The Occupy movement may be shifting the way we look towards the future. It is not simply a new iteration of prefigurative politics; these images do not dwell on micro-utopias or on the world we want to see. Instead, it imagines the future as a space to be filled, an opportunity to seize and a project to fight for. If anything, the work focuses on the future of the movement itself, and the constituent power that will be required to make the world anew.

Archiving the future

Perhaps we have begun to step out from the shadow of postmodernity and from what Jameson describes as the “waning of our historicity, of our lived possibility of experiencing history in some active way” (1991: 21). Emerging from the miasma of lifeless corporate style there seems to be the first inkling, not of a new style, but of a newly resurrected sense that history can be made, and that that is what we are doing.

With delight and conviction, countless messages sent to Occuprint predict that posterity will look favorably upon this collection. The future’s history is being made, we are told. The images on our site will one day be important, collected, preserved and themselves referenced, as the past is referenced today.

What is it that people see? Why are the Smithsonian, the New York Public Library and other cultural institutions collecting this material? Is it a pre-emptive attempt to quell a potentially revolutionary movement by rarifying its process of becoming as a collection of artifacts? Is it a speculative move within a market for historical objects that has been so thoroughly desiccated by political anathema that even the tiniest drop of potential significance opens a flood of indiscriminate acquisition? Or even worse, is it merely one further manifestation of a financialized cultural logic, creating a speculative bubble in cultural and historical significance? Are the ephemera produced by the Occupy movement merely tulips hoarded in anticipation of a value that could never be realized as such?
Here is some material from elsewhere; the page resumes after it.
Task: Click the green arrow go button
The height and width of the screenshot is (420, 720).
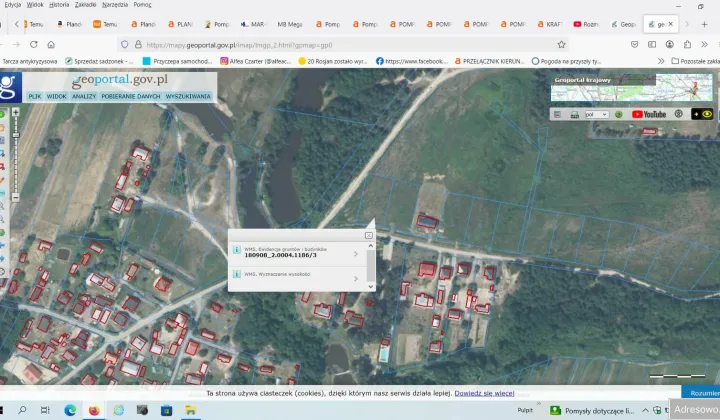Action: coord(619,114)
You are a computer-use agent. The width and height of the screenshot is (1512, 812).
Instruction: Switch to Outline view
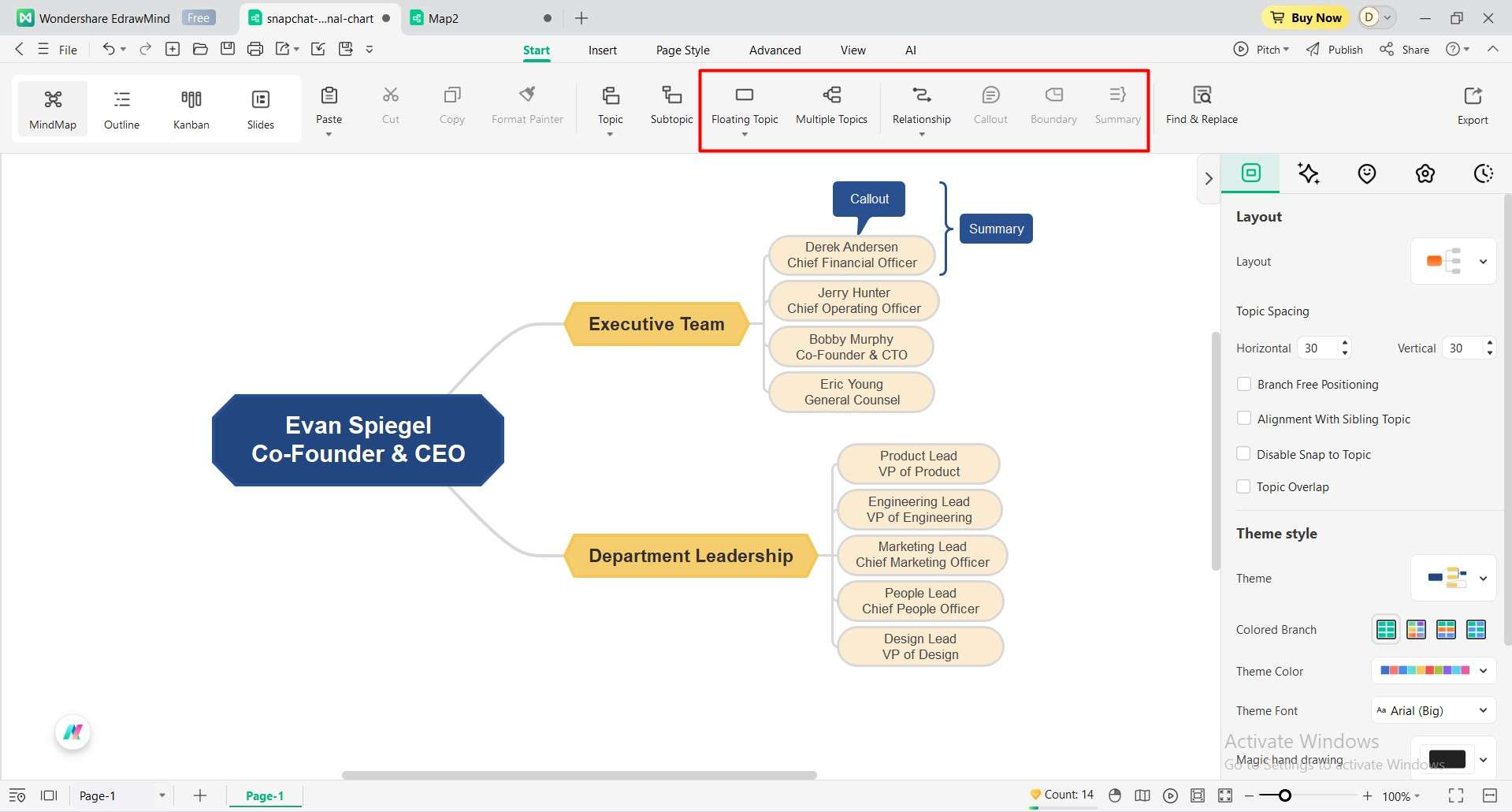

There are so many possibilities, each with an inkling of truth. Here it’s worth returning to the idea of social movement culture, and to try and understand why people are making these images. There is something exciting about the Occupy movement, something that is compelling people to participate, and as well, something that seems to draw people to these images, as visible markers, or proof, of the diversity, strength and reach of their movement. The Occupy movement has become conscious of itself as an active producer of history, and this future potential permeates the social movement culture that is beginning to take shape. This, I believe, makes the collection at Occuprint an archive of the future.

Acknowledgements

This article was written in loving memory of Dara Greenwald, who dedicated herself to understanding and creating social movement cultures. I could not have written this without her. I would also like to thank Lindsay Caplan and Molly Fair for feedback on earlier drafts and Josh MacPhee, who continues to challenge my understanding of movements and their cultures.

Notes

1. On this point, is helpful to return to Walter Benjamin’s 1934 address to the Institute for the Study of Fascism, published as The Author as Producer (Benjamin 1970).

2. As of Feb. 9, 2011, the NYC General Assembly reports total donations of $711,000, while espn.com reports that the average price for a commercial spot during the 2012 Super Bowl was $3.5 million (see http://accounting.nycga.net/donations/; and http://espn.go.com/nfl/playoffs/2011/story/_/id/7544243/super-bowl-2012-commercials-cost-average-35m).

References

Baudrillard, J. 1983. Simulations. New York: Semiotext(e). Benjamin, W. (1970). “The author as producer.” New Left Review 1st Series, no. 62. Greenwald, D. and J. MacPhee. 2010. Signs of change: Social movement cultures 1960s to now. Oakland, CA: AK Press. Jameson, F. 1991. Postmodernism, or, the cultural logic of late capitalism. Durham, NC: Duke University Press. MacPhee, J. 2009. Paper politics: Socially engaged printmaking today. Oakland, CA: PM Press. Williams, R. 1977. Marxism and literature. Oxford: Oxford University Press.